O Programa de Gerenciamento de Benefícios (PGB), ampliado pela nova legislação, contemplará também o reconhecimento inicial de direitos a aposentadorias e auxílios, desde que ultrapassem o prazo de 30 dias ou estejam com ordem judicial vencida, conforme previsto na Lei nº 15.201/2025.
O tempo de análise vale para qualquer solicitação administrativa de benefício que não tenha decisão anterior. Esse corte de prazo foi adotado para mitigar filas e agilizar respostas a segurados, segundo o governo federal.
O que muda com a nova Medida Provisória de junho de 2026
A Medida Provisória 1.369/2026, publicada em 20 de junho no Diário Oficial da União, reduz explicitamente o prazo para a inclusão de processos administrativos e serviços no Programa de Gerenciamento de Benefícios (PGB) de 45 para 30 dias, medida oficializada pelo presidente Lula. O texto pode ser consultado na íntegra por meio do portal do DOU.
A alteração modifica a Lei nº 15.201/2025, ampliando a abrangência do PGB ao possibilitar a análise de pedidos de concessão inicial, além de revisões e reavaliações, para benefícios previdenciários (como aposentadorias e auxílios) e assistenciais.
Agora passam a integrar o PGB os processos e serviços administrativos que já tenham ultrapassado trinta dias de espera ou cujo prazo judicial tenha expirado, aumentando a agilidade e a capacidade operacional do INSS.
Conforme informações da Casa Civil, a iniciativa não representa elevação de custos para o orçamento federal, pois a execução deve respeitar o limite das dotações orçamentárias do programa.

Como a redução impacta o atendimento e a concessão de benefícios pelo INSS
A principal consequência imediata é a aceleração do tempo de espera para decisão de pedidos de aposentadoria, pensões e auxílios administrativos, além de benefícios assistenciais integrados ao PGB. Essa alteração busca destravar o estoque de requerimentos em análise ou em situação de demora, permitindo ao INSS dar respostas mais céleres aos segurados.
O novo prazo aplica-se automaticamente a todos os pedidos que não forem concluídos nos 30 dias iniciais após o protocolo no órgão ou portal do INSS, conforme o regulamento anunciado em Brasília.
Segundo o governo federal, a expectativa é reduzir filas e promover maior efetividade na execução do reconhecimento de direitos, tanto nos processos novos quanto nos processos em atraso, reafirmando o compromisso de celeridade no atendimento à população.
Detalhes e abrangência do Programa de Gerenciamento de Benefícios
Criado por legislação aprovada em 2025, o PGB tinha como foco original o exame de revisões e reavaliações de benefícios já concedidos pelo INSS. Com a Medida Provisória 1.369/2026, o programa foi ampliado para incluir também pedidos iniciais, desde que não analisados em até 30 dias, expandindo a capacidade de resposta do instituto.
O formato do PGB permanece estruturado para garantir mais agilidade e controle aos fluxos de trabalho do INSS, abrangendo segurados de todo o País que estejam em situação regular de cadastro e documentação.
A implementação deve respeitar os limites financeiros e administrativos já fixados para o programa, como informado pela Casa Civil.
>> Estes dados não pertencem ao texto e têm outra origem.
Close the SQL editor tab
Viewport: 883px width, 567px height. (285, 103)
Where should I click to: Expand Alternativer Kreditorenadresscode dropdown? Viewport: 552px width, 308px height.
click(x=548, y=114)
Não foram estabelecidas etapas adicionais para a adequação do fluxo orçamentário.
Linha do tempo e contexto das mudanças recentes no INSS
A mudança de prazo para concessão de benefícios ocorre após histórico de demandas judiciais e administrativas envolvendo demora nas análises do INSS. Até 2025, o prazo para inclusão no programa era de 45 dias, sendo reduzido para 30 dias com a medida assinada por Lula em junho de 2026.
A Lei nº 15.201/2025 instituiu a base legal para o PGB no ano anterior. Desde então, o governo vem implementando esforços para regularizar o fluxo de concessão e revisar procedimentos de análise, com foco em transparência e cumprimento de prazos legais.
Conforme consta no comunicado oficial da Casa Civil, a nova medida entra em vigor imediatamente, sem previsão de fase transitória para sua aplicação nacional.